3. Formulation and protocol optimization: The VCO versus VCO-based lotions or emulsions, dose-response and frequency studies, and whole-body versus targeted application.
4. Comparative effectiveness research: Head-to-head trials with natural oils and standard emollients, and pragmatic studies in real-world CKD care.
5. Generalizability and subgroup studies: Pre-dialysis CKD, peritoneal dialysis, diverse climates, and ethnic groups.
6. Economic and long-term safety assessments: Cost-effectiveness analyses and longer follow-up (≥ 6 months), and large cohorts to detect rare adverse reactions.
5.7. Conclusions
This review indicates that topical VCO offers short-term benefits for xerosis and CKD-aP, with improvements of 40 - 55% and a favorable safety profile. One RCT demonstrated superiority over mineral oil, though evidence remains insufficient to establish equivalence with modern emollients.
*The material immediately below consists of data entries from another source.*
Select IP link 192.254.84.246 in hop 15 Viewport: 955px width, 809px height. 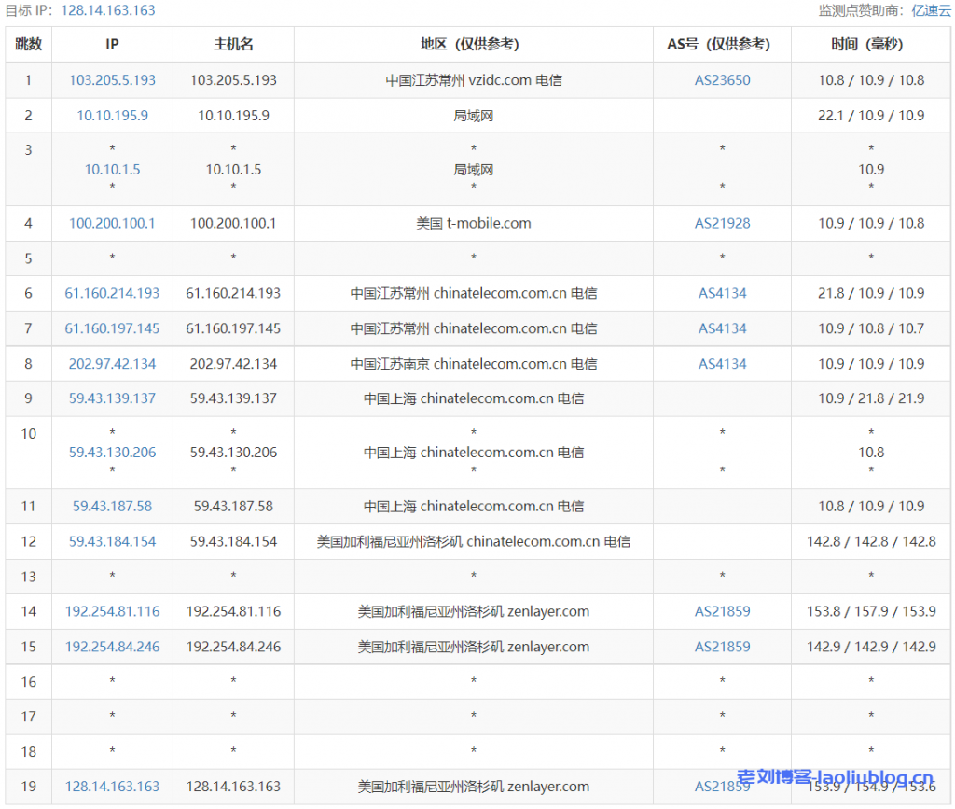coord(112,647)
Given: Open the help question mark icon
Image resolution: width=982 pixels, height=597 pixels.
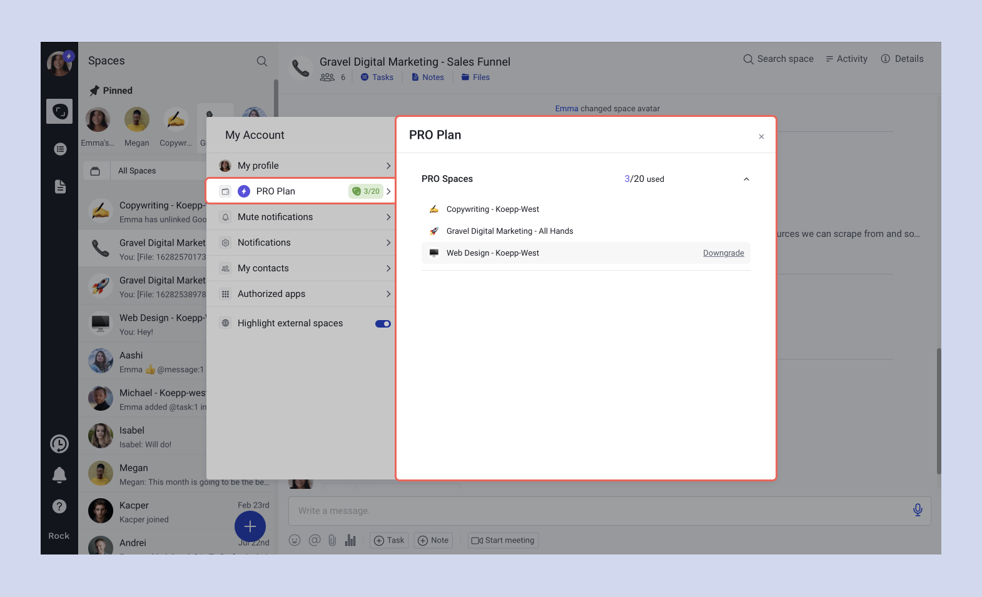Looking at the screenshot, I should [x=59, y=506].
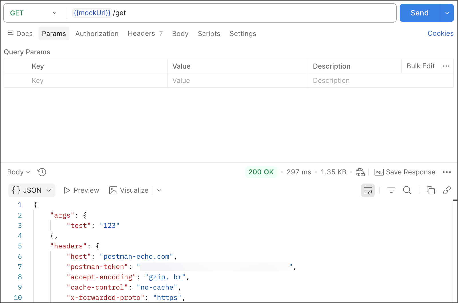458x303 pixels.
Task: Open response more options ellipsis menu
Action: (447, 172)
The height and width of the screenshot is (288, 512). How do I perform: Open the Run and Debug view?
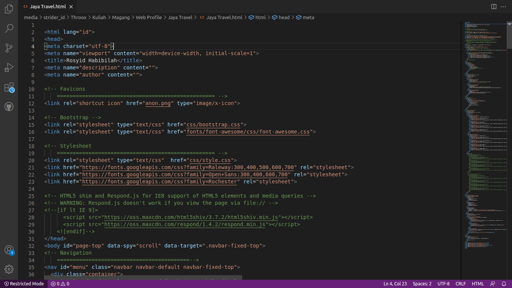point(9,68)
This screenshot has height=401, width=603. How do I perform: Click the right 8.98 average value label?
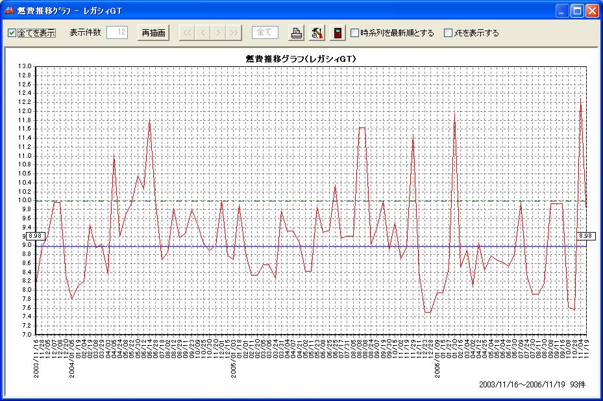pyautogui.click(x=585, y=237)
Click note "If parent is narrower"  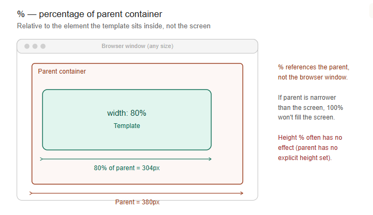click(310, 107)
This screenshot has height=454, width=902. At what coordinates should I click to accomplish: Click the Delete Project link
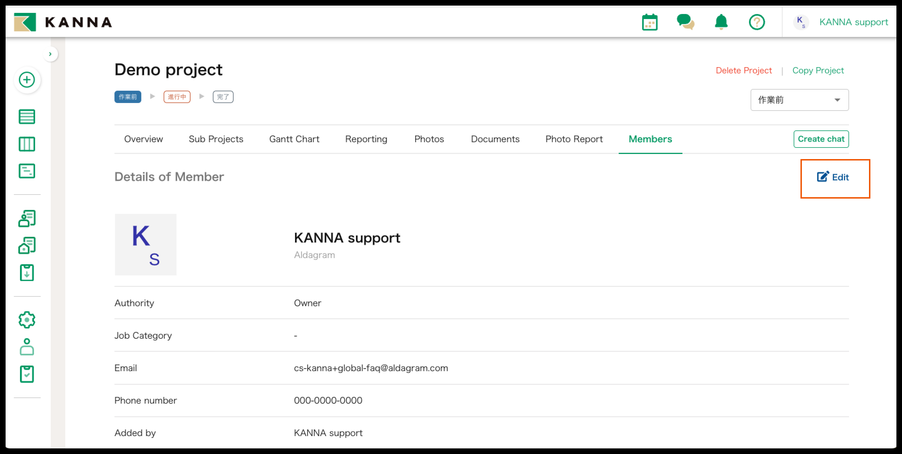pyautogui.click(x=743, y=70)
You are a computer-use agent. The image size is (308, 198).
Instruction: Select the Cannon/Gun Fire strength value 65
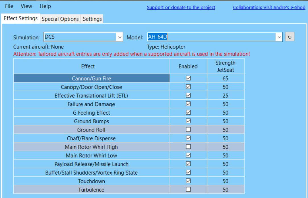pyautogui.click(x=225, y=78)
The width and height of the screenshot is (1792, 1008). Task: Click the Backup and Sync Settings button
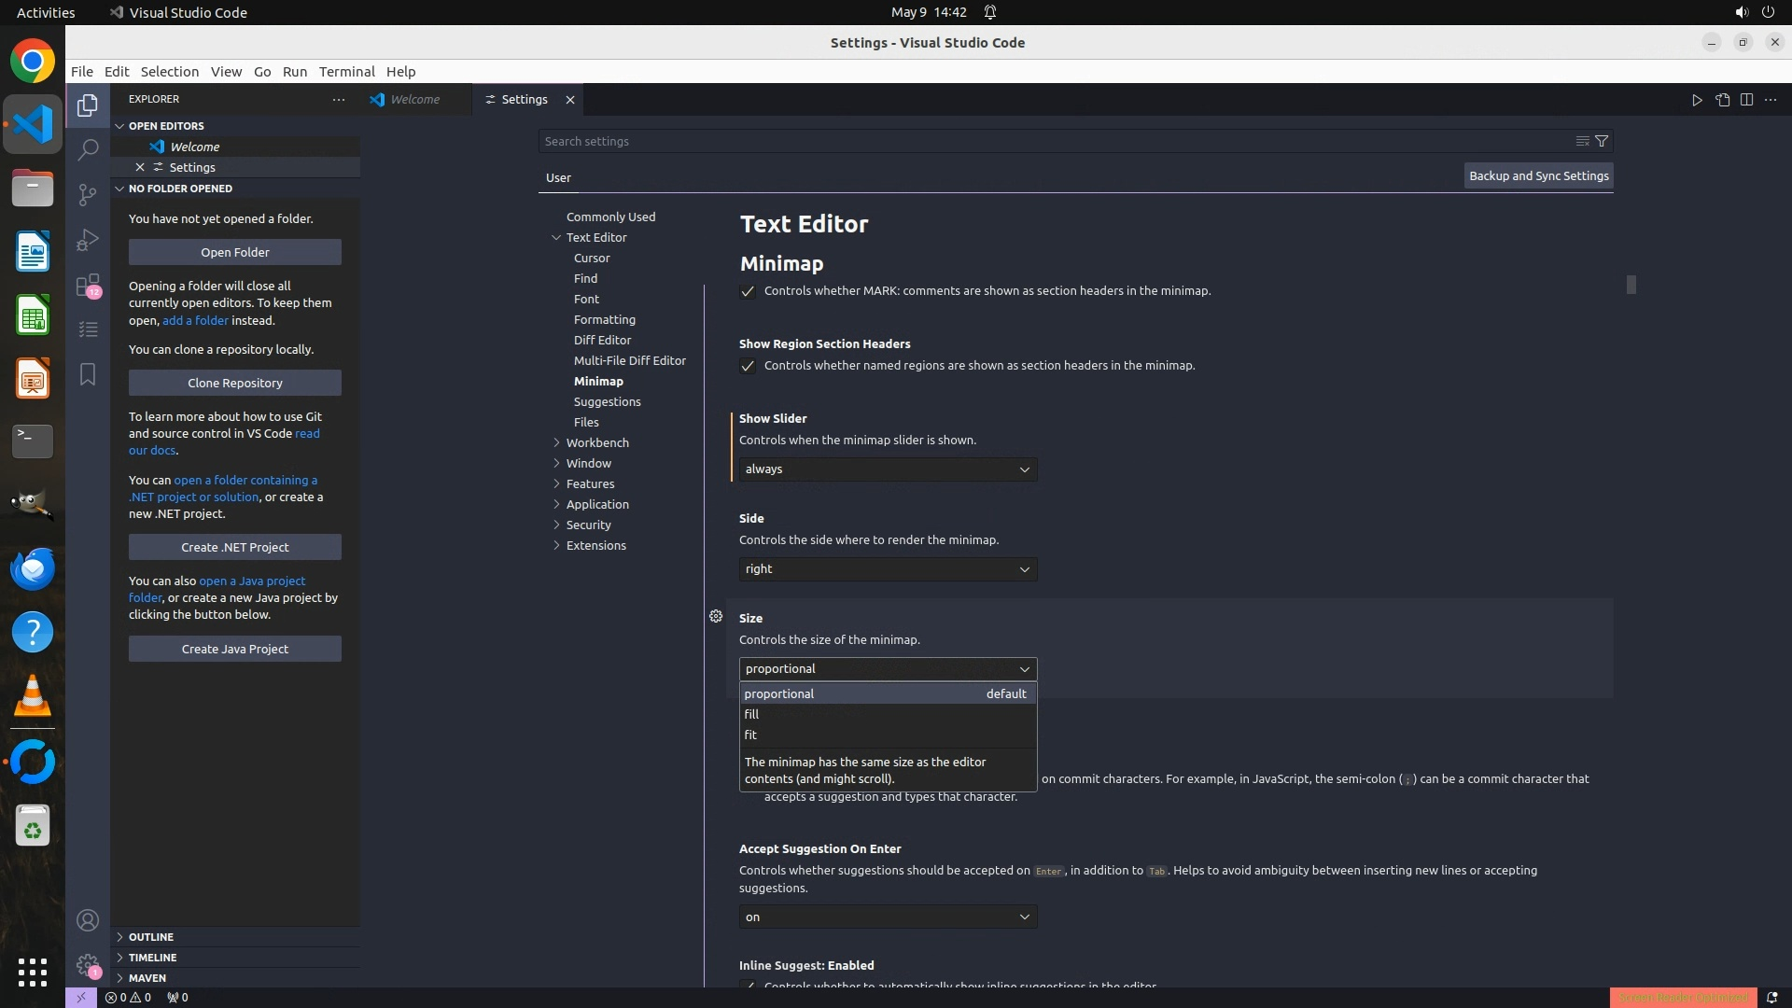(x=1538, y=175)
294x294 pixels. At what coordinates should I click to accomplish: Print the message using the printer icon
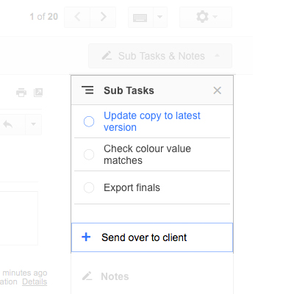tap(21, 93)
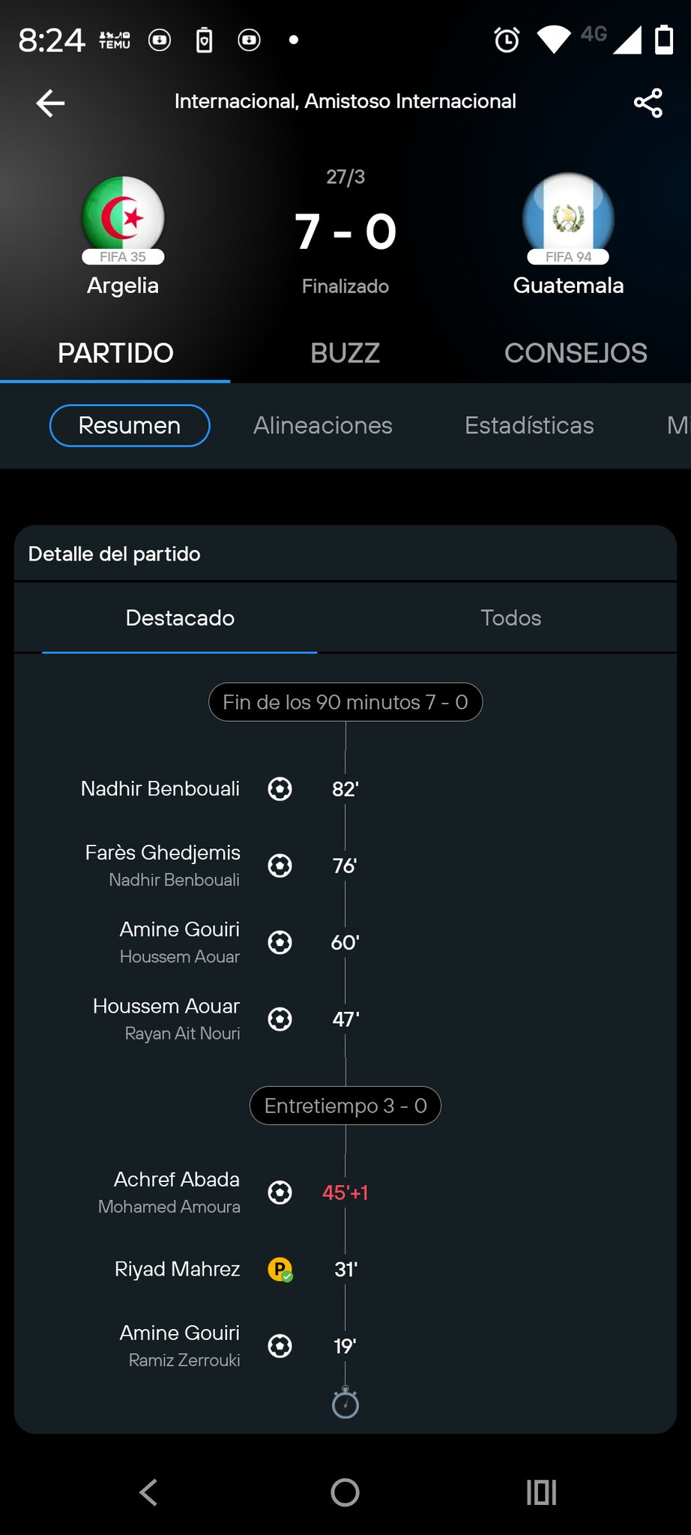
Task: Share this match via share icon
Action: (x=648, y=103)
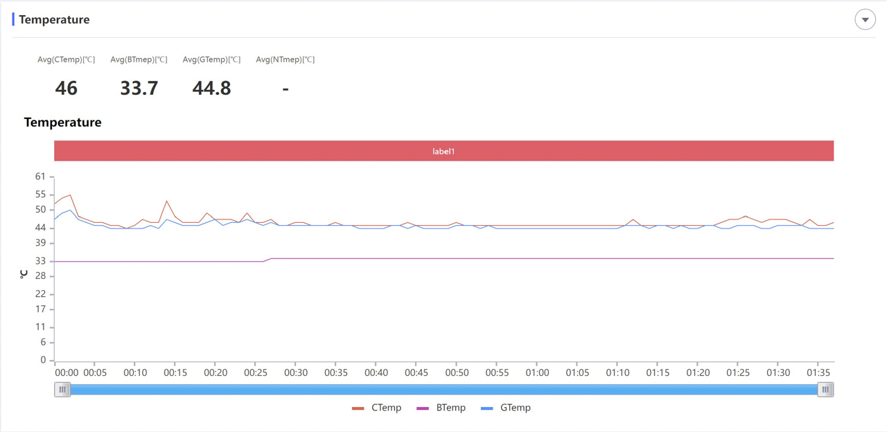The height and width of the screenshot is (432, 887).
Task: Click the purple BTemp legend color marker
Action: click(423, 408)

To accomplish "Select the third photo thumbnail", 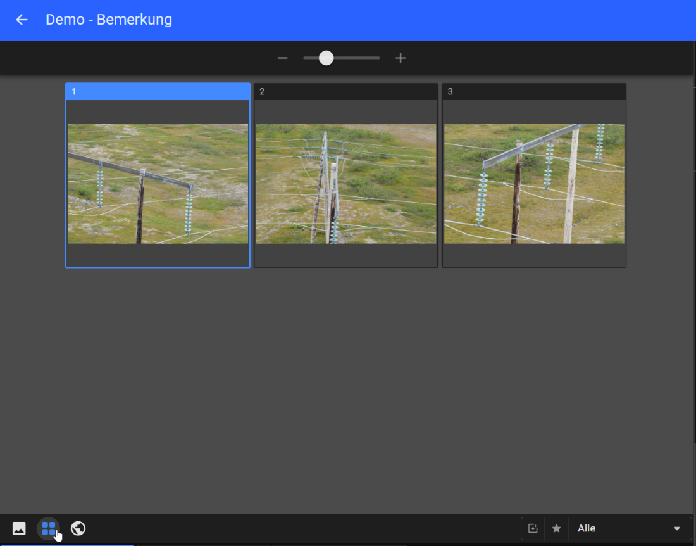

The overall certainty of evidence is low to moderate, primarily due to small sample sizes, risk of bias, heterogeneous outcomes, and short follow-up durations. The VCO can be cautiously recommended as a low-cost, accessible topical option — particularly in resource-limited communities — and as part of a broader pruritus management strategy. Large, well-designed RCTs with standardized outcomes and long-term assessment are essential to define VCO’s definitive role in CKD dermatological care.